Deadly Horizontal Gene Transfer

Sarah might have been 85 years olds, but her mind was still sharp; it was her body that was failing. After she broke her hip by falling in the bathroom, she had succumbed to a series of complications that ultimately required admittance to a large university-associated hospital in New York City. Treatment necessitated a urinary catheter, a feeding tube, and intensive antibiotic therapy. While hospitalized, she acquired a life-threatening urinary tract infection with multi-drug-resistant (MDR) Enterococcus faecium.

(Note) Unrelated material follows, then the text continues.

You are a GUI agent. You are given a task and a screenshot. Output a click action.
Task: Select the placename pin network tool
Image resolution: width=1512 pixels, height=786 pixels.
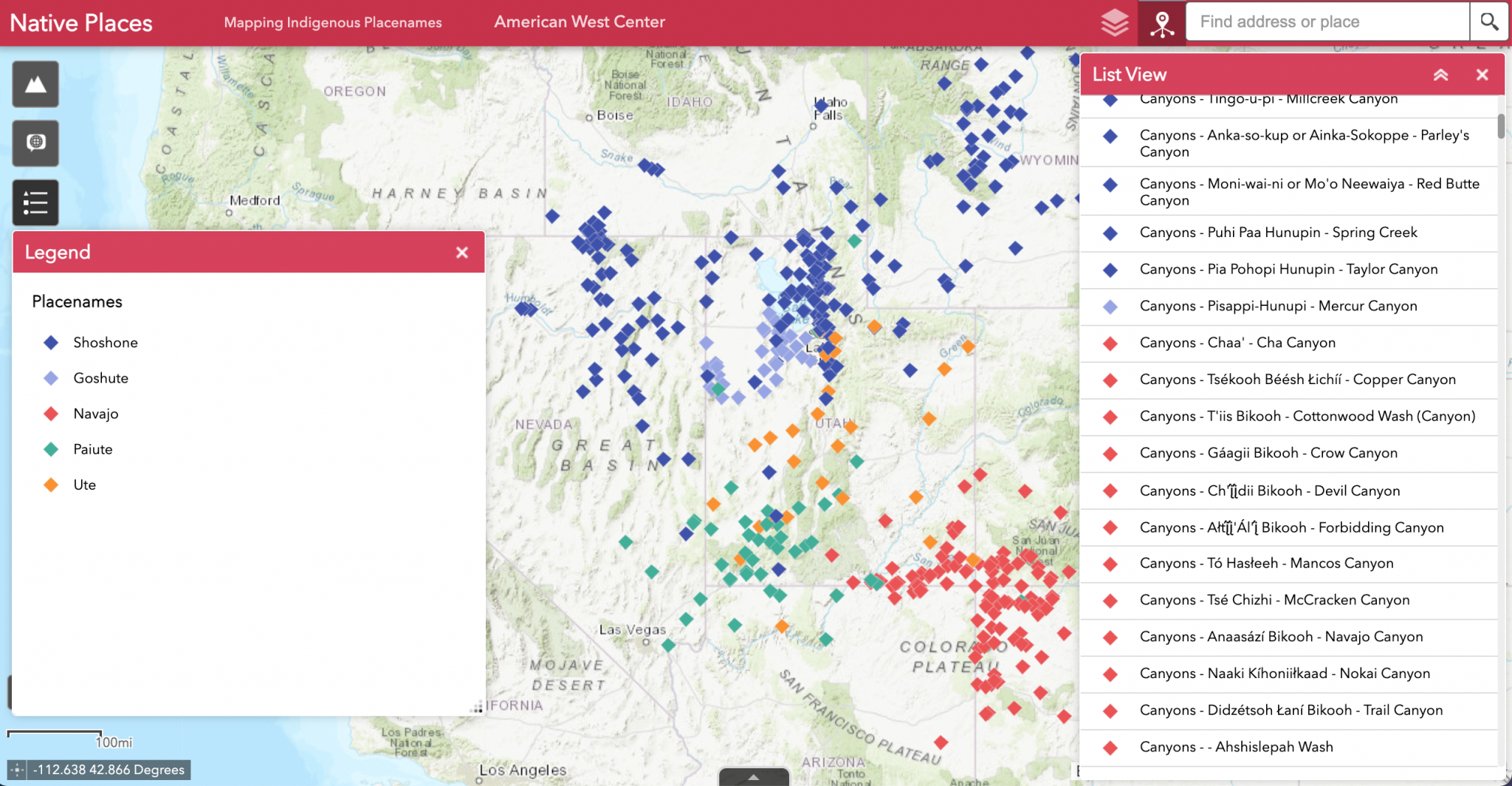1161,21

Enterococci are normal members of the microbiota of the colon, yet these Gram-positive bacteria have a propensity to acquire genes that convey resistance to antimicrobial drugs. As a result of such horizontal gene transfer, E. faecium has become an MDR bacterium, that is, a strain resistant to many different kinds of antimicrobials. Drug-resistant enterococci are a leading cause of healthcare-associated infections (nosocomial infections).

Physicians treated Sarah with a series of antimicrobial drugs, including metronidazole, penicillin, erythromycin, ciprofloxacin, and vancomycin, but to no avail. After 90 days of hospitalization, she died.

  1. Define healthcare-associated infection.
  2. What is the likely source of infection?
  3. List three ways by which E. faecium might have acquired genes for drug resistance.
  4. How can hospital personnel prevent the spread of resistant E. faecium thoughout the hospital?